Ngo Ndoumé Marie Thérèse
« La Socapalm a pris toutes nos terres sans même nous laisser où on peut faire nos champs. Les arbres que vous apercevez au fond sont très loin, du côté du département de l’Océan. Il faut payer entre 1500FCFA et 2000FCFA pour un aller simple à moto à 20 km du village, en traversant de multiples barrières, pour disposer d’un petit lopin de terre à cultiver. »
Mbiahe Regine
« Les problèmes des femmes de ce village sont très graves. Vous avez bien vu, nous sommes entourées de palmiers. Nous avons besoin de nos terres pour cultiver. Pendant que nous souffrons de l’accaparement de nos terres, nous souffrons également de la famine.

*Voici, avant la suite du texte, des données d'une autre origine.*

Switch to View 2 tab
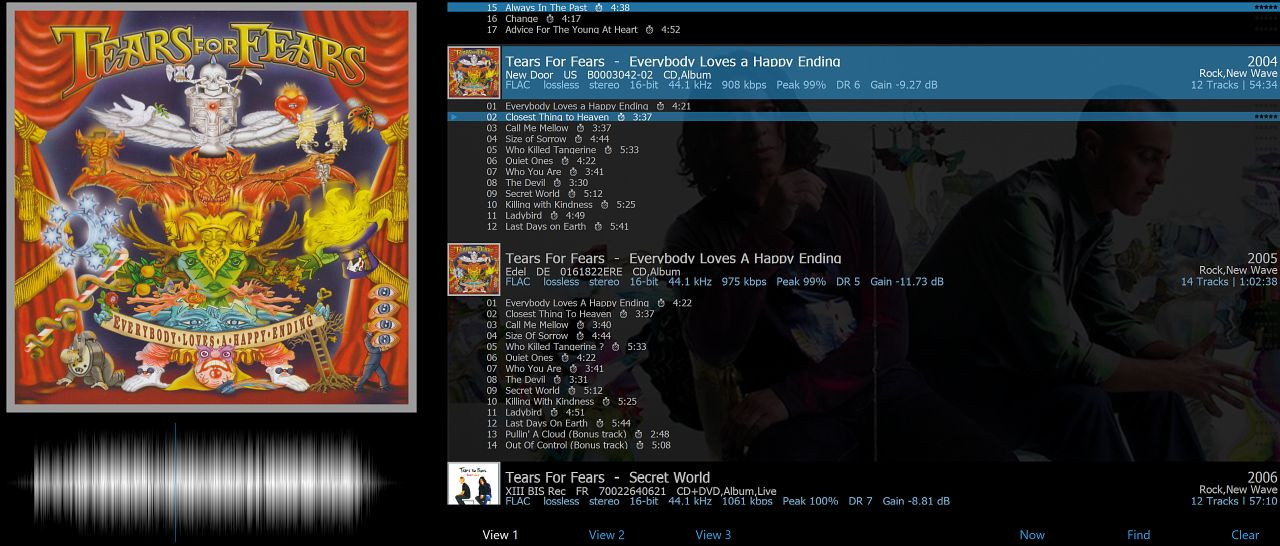Image resolution: width=1280 pixels, height=546 pixels. coord(606,535)
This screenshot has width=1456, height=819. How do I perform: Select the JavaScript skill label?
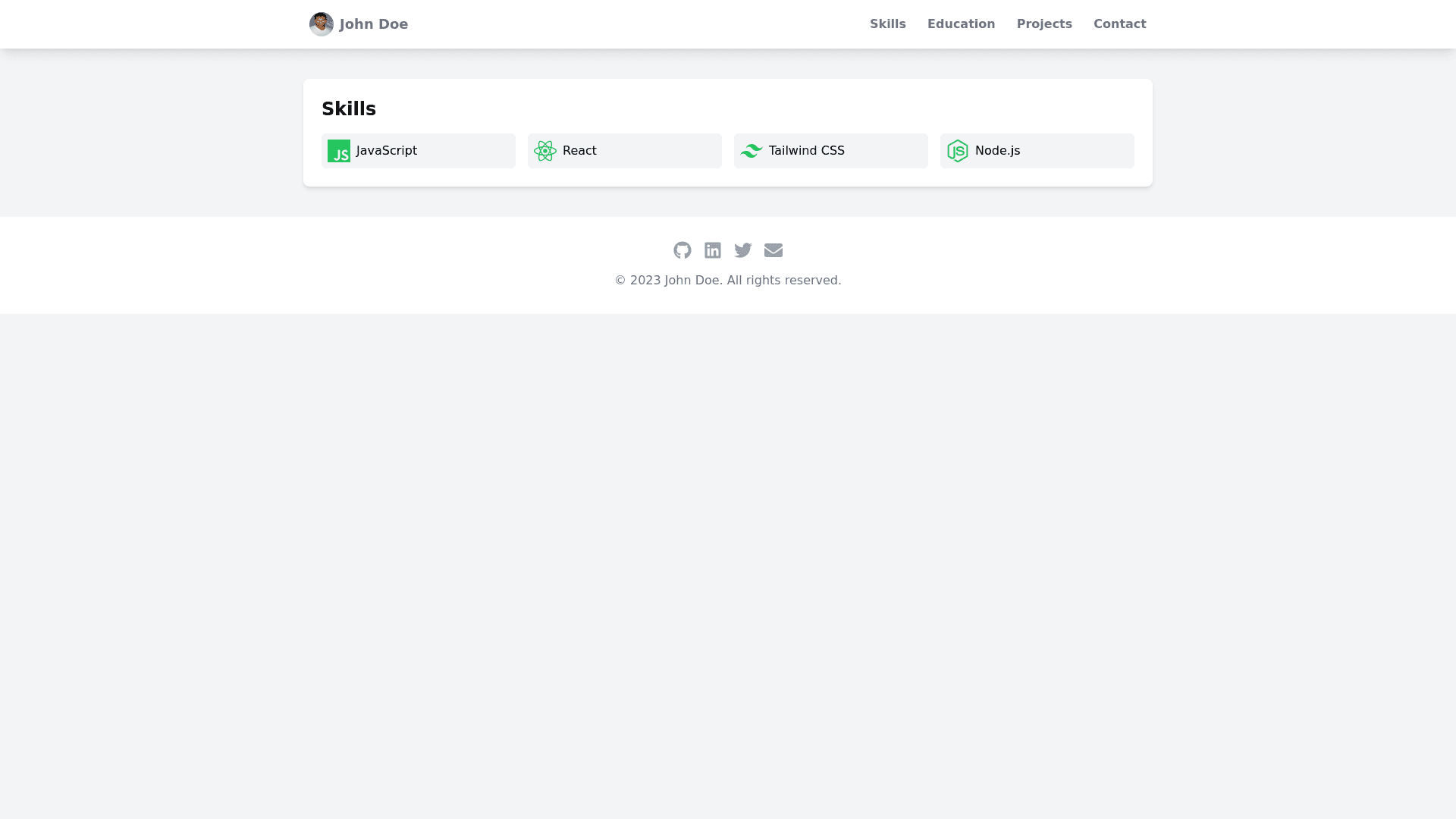pyautogui.click(x=387, y=151)
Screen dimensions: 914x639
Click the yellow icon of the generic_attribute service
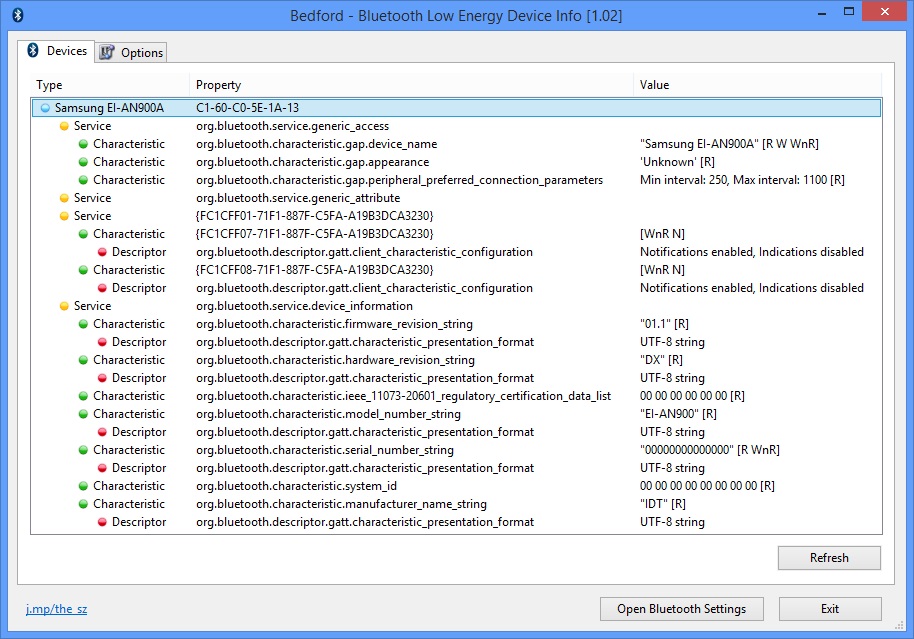tap(64, 198)
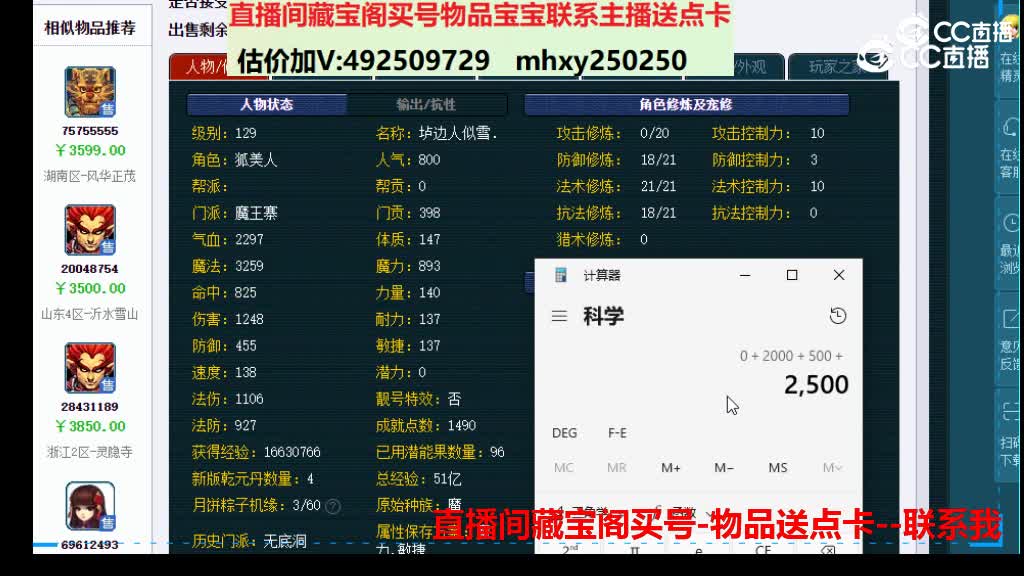Toggle the 2nd function key
This screenshot has width=1024, height=576.
(572, 550)
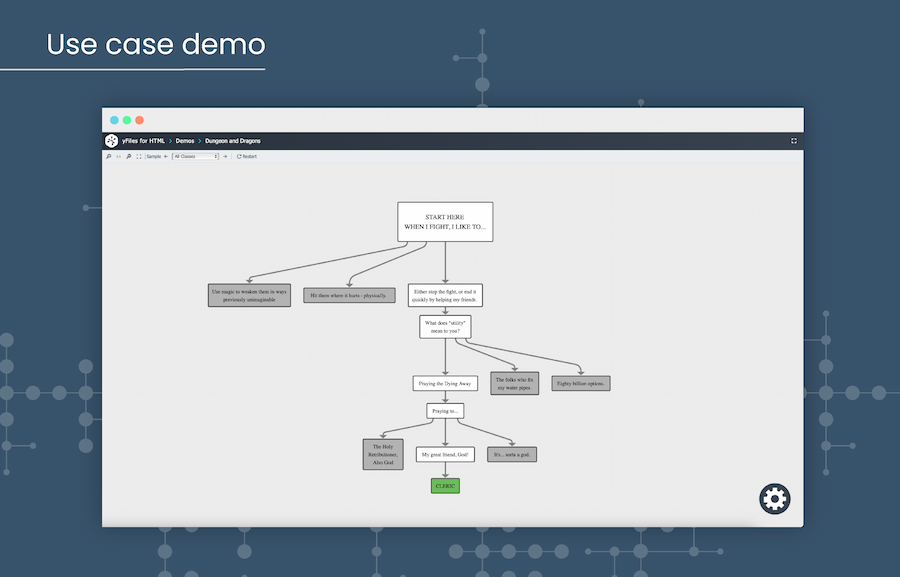Select the 'Eighty billion options' node

[581, 383]
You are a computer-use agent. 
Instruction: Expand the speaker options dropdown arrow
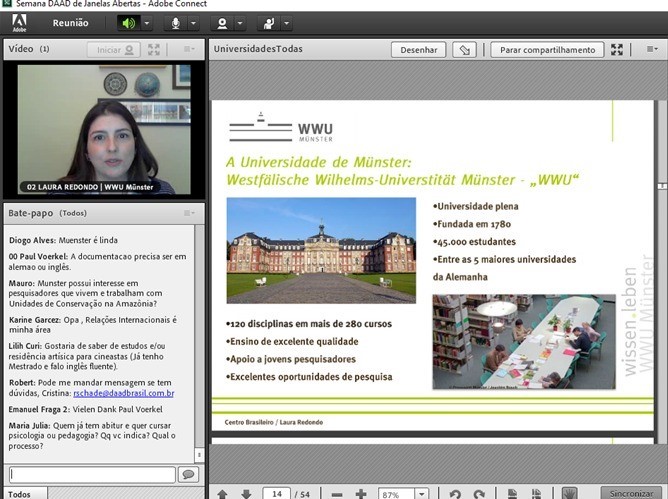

Ce qui est triste c’est que, lorsqu’ils viennent couper les noix des palmiers plantés jusqu’aux abords de nos maisons, nous n’avons pas droit à un seul fruit qui tombe. »
Nyangon Nsombo Judith
« Je peux dire que les activités de la SOCAPALM ont eu un impact particulièrement négatif sur ma vie. De nombreux employés de cette entreprise se sont livrés à des agressions sexuelles sur les femmes de la localité, et ma mère en a été victime. Je suis donc le produit d’un viol. A cause de ce qui s’est passé, ma mère a été rongée par la colère des années durant. Cela a eu des effets négatifs sur mon suivi, je n’ai pas pu continuer mes études. Je suis une enfant mal-aimée, non-désirée. Tout cela à cause de la SOCAPALM. Cette société a ruiné mon avenir, et elle continue de perpétrer ses exactions. »
Gwos Jacqueline
« Le viol est l’une des manifestations les plus abjectes de cette violence. Les cas sont nombreux, et aucune femme n’est véritablement à l’abri, sans que nous ne puissions-nous plaindre, vu que nous avons déjà du mal à dire que nous avons été violées. La plupart de ces cas de viols sont perpétrés dans les champs, par des individus souvent masqués. Celles qui en ont été victimes sont en proie à la honte, et n’ont même pas les moyens de s’offrir des soins. A cause de cela, beaucoup craignent désormais d’aller aux champs ou chercher du bois. Et le silence règne sur tout cela. »
Memana Marie Chantal
« Notre quotidien à nous autres riverains de SUDCAM est fait de violences, dues à l’action des employés de SUDCAM. Ma fille a été victime d’un viol perpétré par ces gens. Avec l’appui de quelques ONG, nous avons porté plainte et eu gain de cause. Ces gens, ils étaient cinq, croupissent en prison à l’heure actuelle. Les ONG qui officient dans notre zone, à l’instar du RADD, sont notre planche de salut. Sur un tout autre plan, l’entreprise recrute très peu de riverains de Nlomesse. Le plus souvent, à des postes subalternes et précaires. Pourtant, ils sont installés sur nos terres. L’inquiétude est le pain quotidien des populations, car nous nous demandons comment nous allons vivre. »
Nyangone Christelle
« Nous sommes obligés de brader le caoutchouc que nous produisons, car c’est une denrée qui ne se mange pas. A ceci s’ajoute le fait que nos enfants, qui pourraient nous soutenir ne sont recrutés que de manière marginale au sein de l’entreprise. De plus, vous ne trouverez aucun riverain qui occupe un poste de responsabilité à HEVECAM. Pourtant, en dépit de l’occupation sans cesse croissante des terres arables par HEVECAM, nous continuons de porter nos revendications de manière pacifique. Notre souhait est que nous les riverains et l’entreprise exploitante puissions travailler la main dans la main, pour la satisfaction de tous. Nos revendications sont justes, elles ne doivent pas être mal perçues par HEVECAM. Nous déplorons le fait que pour qu’une quelconque concession soit faite aux riverains, les autorités doivent intervenir ».